Leah Greene is dead. For Laine, knowing what really happened and the awful feeling that she is, in some way, responsible set her on a journey of painful self-discovery. Yes, she wished for this. She hated Leah that much. Hated her for all the times in the closet, when Leah made her do those things. They were just practicing, Leah said. But why did Leah choose her? Was she special, or just easy to control? And why didn’t Laine make it stop sooner? In the aftermath of the tragedy, Laine is left to explore the devastating lessons Leah taught her, find some meaning in them, and decide whether she can forgive Leah and, ultimately, herself.
Friendships are meant to drift, not haunt. But since Leah Greene’s death, Laine is haunted by the memories of their childhood friendship – by the signs Leah left, the questions Laine didn’t ask and the pain of a terrible cycle that was inflicted on both girls.
‘Lessons From a Dead Girl’ was the 2007 young adult novel from Jo Knowles.
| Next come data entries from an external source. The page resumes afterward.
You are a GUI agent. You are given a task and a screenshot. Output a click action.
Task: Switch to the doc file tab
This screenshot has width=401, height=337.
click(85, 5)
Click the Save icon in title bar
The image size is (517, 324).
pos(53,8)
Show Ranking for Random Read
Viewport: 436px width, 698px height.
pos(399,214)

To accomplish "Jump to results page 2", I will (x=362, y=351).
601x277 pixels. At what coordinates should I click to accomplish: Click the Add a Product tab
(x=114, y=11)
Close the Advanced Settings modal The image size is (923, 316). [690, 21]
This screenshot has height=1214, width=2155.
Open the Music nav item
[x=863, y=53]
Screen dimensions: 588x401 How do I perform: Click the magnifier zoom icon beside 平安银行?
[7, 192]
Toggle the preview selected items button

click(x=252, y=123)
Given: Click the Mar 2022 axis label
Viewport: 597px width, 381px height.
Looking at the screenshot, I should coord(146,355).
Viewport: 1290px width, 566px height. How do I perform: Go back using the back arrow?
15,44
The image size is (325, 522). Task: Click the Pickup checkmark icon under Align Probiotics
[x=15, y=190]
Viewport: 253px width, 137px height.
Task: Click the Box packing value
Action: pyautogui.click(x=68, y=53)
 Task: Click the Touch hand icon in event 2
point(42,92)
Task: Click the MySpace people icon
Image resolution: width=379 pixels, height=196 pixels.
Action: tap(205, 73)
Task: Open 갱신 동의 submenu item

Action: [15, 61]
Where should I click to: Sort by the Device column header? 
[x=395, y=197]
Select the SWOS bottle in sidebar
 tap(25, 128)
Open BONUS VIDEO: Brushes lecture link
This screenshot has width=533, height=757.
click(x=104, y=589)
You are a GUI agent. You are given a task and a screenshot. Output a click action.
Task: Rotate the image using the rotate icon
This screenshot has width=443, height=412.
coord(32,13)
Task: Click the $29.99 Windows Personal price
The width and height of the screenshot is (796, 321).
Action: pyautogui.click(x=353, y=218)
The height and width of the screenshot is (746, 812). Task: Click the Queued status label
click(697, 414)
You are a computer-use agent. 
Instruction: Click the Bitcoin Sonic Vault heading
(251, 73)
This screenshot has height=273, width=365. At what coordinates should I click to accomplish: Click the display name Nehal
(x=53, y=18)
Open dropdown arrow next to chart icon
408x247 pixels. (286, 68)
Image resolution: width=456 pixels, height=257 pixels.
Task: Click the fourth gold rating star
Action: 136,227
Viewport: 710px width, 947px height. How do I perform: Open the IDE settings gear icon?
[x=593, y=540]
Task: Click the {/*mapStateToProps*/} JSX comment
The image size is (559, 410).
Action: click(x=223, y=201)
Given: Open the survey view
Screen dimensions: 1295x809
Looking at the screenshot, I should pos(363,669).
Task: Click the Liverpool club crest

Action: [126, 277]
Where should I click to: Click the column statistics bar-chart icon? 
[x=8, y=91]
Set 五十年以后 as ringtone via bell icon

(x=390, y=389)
I owe big thanks to Nicole for recommending me this book – but for also forewarning me of its disturbing brilliance. Even with ample warning, I wasn’t prepared for ‘Lessons From a Dead Girl’ – but, then again, I don’t think any reader will be guarded against the terrible events explored in this book, and that’s probably a good thing for the impact Jo Knowles leaves behind.
We meet Laine the day she is told that her childhood best friend, Leah Greene, is dead. They haven’t been friends for a long time now – not since Leah developed a reputation she seemed to revel in. But one last explosive confrontation between the girls is haunting Laine as much as the memories from long ago, the ones that are resurfacing with evil intent in the wake of Leah’s death.
Laine was never quite sure why Leah chose to be friends with her – Leah was beautiful and popular, her parents were rich and everyone wanted to be her friend, but she chose Laine. But what started as an idyllic friendship, and entry into Leah’s beautiful life, soon soured … Laine’s memories take us from the present-day tragedy; to the slow-burning devastation that was Leah and Laine’s ‘dirty’ little secret.
Jo Knowles is a beautiful writer, who writes sinister and moving stories. In ‘Lessons From a Dead Girl’ she takes us back to Leah and Laine when they are in primary school. Knowles starts by showing us a normal, healthy friendship … and then slowly but surely introduces us to feelings of unease as Leah’s little girl games with Laine become something truly disturbing and over-sexualised, clearly hinting that this young girl has been exposed to abuse for much of her young life.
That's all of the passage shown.